During his 2nd term as a member of Lok Sabha (1998–1999), he was again nominated as a member of the Parliamentary Standing Committee on Home Affairs, the Home Ministry's Consultative Committee of Parliament, Estimates Committee of Lok Sabha and the Business Advisory Committee. He was also re-elected by the Lok Sabha as a member of the Institute Body of PGIMER, Chandigarh. He was also taken as a member of the Select Committee of Parliament on the Essential Commodities Amendment Bill in 1998. During his second term also, he was made Whip of the BJP for North India in Lok Sabha.

He was invited as a member of the Indian delegation of MPs to visit Pakistan by the Jang Group of Newspapers. He visited Lahore and Islamabad in Pakistan as a member of 25 MP delegation in February 1999, a few days before the historic visit of Prime Minister of India, Atal Bihari Vajpayee, to Pakistan by bus, on 19 February 1999.

During his membership of 11th and 12th Lok Sabha, he took a keen interest in the affairs of Parliament and actively participated in its debates.

In July 2002, he was nominated as a member of the National Executive Committee of the BJP and made the 'Prabhari' (in Incharge) of the party's state unit of Uttaranchal (now Uttarakhand). In January 2003, he was nominated as the Incharge of Legal Cell and Election Cell of the BJP.

In August 2004, he was nominated as the All India Convener of Legal Cell of BJP and was re-nominated as a member of the National Executive Committee of the BJP. In 2006, he was again nominated as a member of the National Executive Committee of the BJP for the third time, consecutively.

From May 2007 – June 2010, he was made the Incharge (Prabhari) of Himachal Pradesh unit of the BJP. During his tenure, the BJP formed the government in Himachal Pradesh in December 2007, by winning 41 out of 68 seats in the Assembly.

He was elected as the Dean of the Faculty of Law, Panjab University Chandigarh in December 2007.

He was appointed as the election agent of Bhairon Singh Shekhawat and Najma Heptullah, the NDA's candidates for the election to the office of the President of India and the Vice President of India, in July 2007.

In June 2010, he was nominated as the All India in Incharge of the Legal & Legislative Cell of BJP.
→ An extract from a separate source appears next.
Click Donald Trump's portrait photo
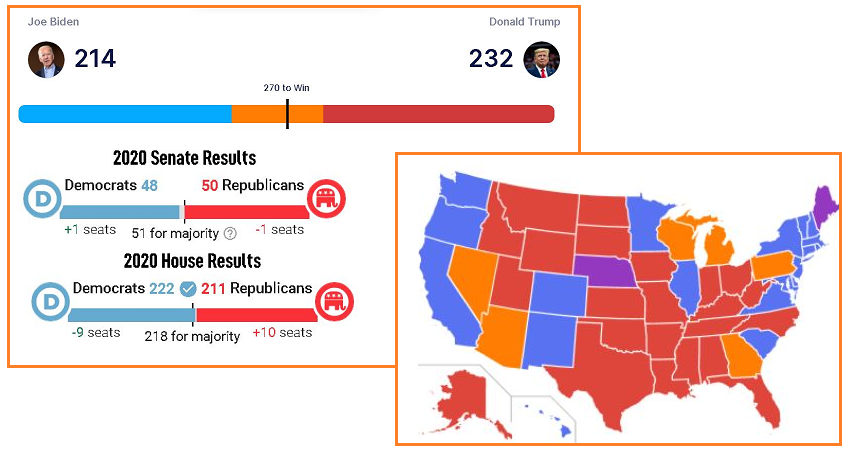 (x=542, y=60)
In February 2011, he was nominated as a Member of the eight-member high-powered BJP Election Reforms Committee formed by Nitin Gadkari, All India President of BJP to comprehensively study the election-related issues, such as the effect of black money in the elections, criminalization of politics, the efficacy of EVMs and reservation for women in Parliament and State Legislatures.

In July 2012, he was appointed as the Authorised Representative of P. A. Sangma, the NDA's candidate for the election to the office of the President of India.

In December 2012, he was elected to the Panjab University Syndicate, the highest decision-making body of the University.

In March 2013, he was re-nominated as a member of the National Executive Committee of the BJP for the 5th consecutive term by Rajnath Singh, National President, BJP.

In May 2013, he was nominated as the Chairman of the six-member National Legal Working Group of the BJP formed by Rajnath Singh, National President, BJP to study comprehensively important legal issues and help the party to effectively formulate its stand on all legal subjects.

In March 2015, he was re-nominated as a member of the National Executive Committee of the BJP for the 7th consecutive term by Amit Shah, National President, BJP.

== Additional Solicitor General ==

On 9 April 2015 he was appointed as the Additional Solicitor General of India in the Punjab and Haryana High Court at Chandigarh by Pranab Mukherjee, President of India. This post was created for this High Court in December 2014 by the Government of India and he is the first appointee to this post.

On 10 June 2016, he was appointed as a part-time member of the 21st Law Commission of India. Dr. Justice B.S. Chauhan, former Supreme Court Judge, is the Chairman of this Commission. It has been constituted by the Central Government led by Prime Minister of India, Narendra Modi, to study judicial reforms in the country, various legal issues as well as the laws which have become redundant and to make its comprehensive recommendations to the Government of India. The tenure of the 21st Law Commission of India ended on 31 August 2018.